29 November 2021

“Bois de France” has the wind in its sails !

Buoyed by the “Made in France” initiative and also by the climate challenge, which has given timber a much bigger place in construction and other areas, the Bois de France label is taking off in earnest after its launch in early 2020. More and more businesses are attracted by the label, which sets out to guarantee French origin and production to satisfy an ever more demanding clientele. Here’s our round-up with Jerôme Martinez, manager of the Bois de France label.

How did you get from the Bois Français brand to the Bois de France label ?

The brand was created in 2015 in the scope of a “Préférez le bois français” (prefer French timber) communication campaign. In 2019, on the initiative of 1st stage timber converters, a collective decision was made to adopt a new name, Bois de France (timber from France). It wasn’t just a simple rebranding but the introduction of a quality label, one that sets out to guarantee the timber has not only been grown in France but has also been converted in France. And this twofold guarantee is where the originality lies. “Made in France” certifications and declarations don’t give a comprehensive guarantee, requiring only 50% of the value to be generated in France. This low threshold means a wooden product can comply with “Made in France” criteria without containing any French timber, nor even undergoing first stage conversion in France. The certification criteria do not span the whole sector, whereas the Bois de France label is based on the whole value chain, end-to-end from forest to final use.

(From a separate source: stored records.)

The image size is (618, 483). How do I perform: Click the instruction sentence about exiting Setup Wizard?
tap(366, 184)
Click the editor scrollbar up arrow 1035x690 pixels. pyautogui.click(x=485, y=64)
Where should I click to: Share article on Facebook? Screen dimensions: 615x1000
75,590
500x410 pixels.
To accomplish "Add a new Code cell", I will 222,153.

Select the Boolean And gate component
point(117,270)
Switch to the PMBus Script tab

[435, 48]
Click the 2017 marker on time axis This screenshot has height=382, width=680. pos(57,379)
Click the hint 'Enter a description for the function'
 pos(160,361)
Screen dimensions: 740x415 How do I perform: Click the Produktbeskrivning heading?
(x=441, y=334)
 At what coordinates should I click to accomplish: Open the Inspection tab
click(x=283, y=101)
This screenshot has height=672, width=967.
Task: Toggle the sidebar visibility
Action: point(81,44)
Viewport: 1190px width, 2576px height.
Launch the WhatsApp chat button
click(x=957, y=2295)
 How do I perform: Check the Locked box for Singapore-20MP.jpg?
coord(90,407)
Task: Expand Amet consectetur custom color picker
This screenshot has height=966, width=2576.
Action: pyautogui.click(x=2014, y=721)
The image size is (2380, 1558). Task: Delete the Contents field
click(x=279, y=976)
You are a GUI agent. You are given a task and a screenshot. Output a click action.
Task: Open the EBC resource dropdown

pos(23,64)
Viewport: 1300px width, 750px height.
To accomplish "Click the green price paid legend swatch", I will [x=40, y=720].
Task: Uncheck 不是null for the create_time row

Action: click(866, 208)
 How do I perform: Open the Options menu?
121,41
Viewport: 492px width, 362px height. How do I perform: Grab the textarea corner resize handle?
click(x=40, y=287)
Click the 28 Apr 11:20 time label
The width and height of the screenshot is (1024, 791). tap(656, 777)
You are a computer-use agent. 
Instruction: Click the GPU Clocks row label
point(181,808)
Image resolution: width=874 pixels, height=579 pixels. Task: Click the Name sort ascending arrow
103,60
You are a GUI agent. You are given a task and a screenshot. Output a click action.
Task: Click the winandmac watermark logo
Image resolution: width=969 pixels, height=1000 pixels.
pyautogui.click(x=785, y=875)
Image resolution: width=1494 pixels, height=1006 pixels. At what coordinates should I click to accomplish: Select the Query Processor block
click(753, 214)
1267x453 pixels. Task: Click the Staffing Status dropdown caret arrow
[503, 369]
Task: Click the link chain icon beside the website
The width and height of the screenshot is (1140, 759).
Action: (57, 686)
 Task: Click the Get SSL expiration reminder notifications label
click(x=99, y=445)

How many companies have obtained the label so far ?

In June, 2020, we deployed the label’s first specifications, which were drawn up during the pandemic and lockdown situation. Forty or so businesses were in the starting blocks and have since received the label. To date, the label covers roughly a hundred companies, with tens more in progress. We now expect to see an acceleration in the demand. 

Tell us a bit more about the label ?

These first two years have seen us busy with the technical aspects of implementing the label, whose baseline is already beginning to evolve. Being a label that concerns all products from the timber and woodworking sector, this label differs from local initiatives like AOC Bois de Chartreuse and AOC Bois du Jura, or from mountain range brands like Bois des Alpes, which notably target timber construction products. Because of this opening to the rest of the sector, the labelling system is permanently adapting, with its function evolving over time according to the activities of the businesses applying for the label. We award the label to companies that produce items as diverse as fuel pellets, packing cases, pallets, and tool handles. We are now awaiting feedback from the field and information from companies that will provide input to the ongoing improvement of our criteria. 

How is the label awarded ?

Bois de France uses similar principles to those of certification. A yearly audit is carried out by an independent certifying body to verify that the company, across all its output, has not sold more supposedly French timber than it has bought.

Is the current context a buoyant one for the label ?

We’re currently seeing a big rise in power of French-grown timber. This demand was already nascent before the pandemic hit, and the label helps characterize this demand through the guarantee of traceability. The already-solid French sector has become competitive. Over the last few months we’ve seen this in the market squeeze on boles coupled with skyrocketing prices. The sector has withstood this situation well through better control of its prices compared with some European neighbours and has come out of the crisis all the stronger. The label has arrived at just the right time for cultivating a sentiment of pride.  It will be a bona fide marketing tool in the direction of end customers, who are becoming more and more demanding with regard to the “Made in France” aspect and the origin of products. French builders as well as property developers solicit our collaboration. We have for example sealed a partnership with Bouygues Construction. The company, which had already committed to using timber construction in 30% of its buildings within ten years, now wants to go further still: 30% of its timber constructions in Bois de France-labelled timber this year (2021) then 50% by 2025.  That could constitute a huge market for the whole sector. Alongside that, property developer REI Habitat has committed to the Bois de France label and PEFC certification. 
If that weren’t enough, there is also the challenge of the 2024 Olympic Games in Paris. The Olympic infrastructure authority SOLIDEO requires the amenities to be constructed with at least 30% French timber. A lot of companies have approached us about that. The label will be an ideal solution for Olympic Games amenity builders.

You are also aiming for Bois de France to feature in public sector contracts—can you expand on that ?

We have just issued a guide to timber specifying in public contracts, which represent a big potential market but one with difficult access because of the Public Ordering code. The guide contains practical, directly usable content for buyers. It will help them directly integrate “carbon footprint” and “traceability of timber and sustainable forest management objectives” undertakings and requirements in their tender operations. This will work in favour of the national low-carbon strategy and the attainment of carbon neutrality by 2050, based on the dynamic lifecycle analysis introduced in France’s 2020 environmental regulations. “Bois de France” solutions therefore have every chance of being placed in the race, with limited carbon footprints notably due to smaller transport distances and the use of electricity whose generation produces less carbon emissions than that of other European countries.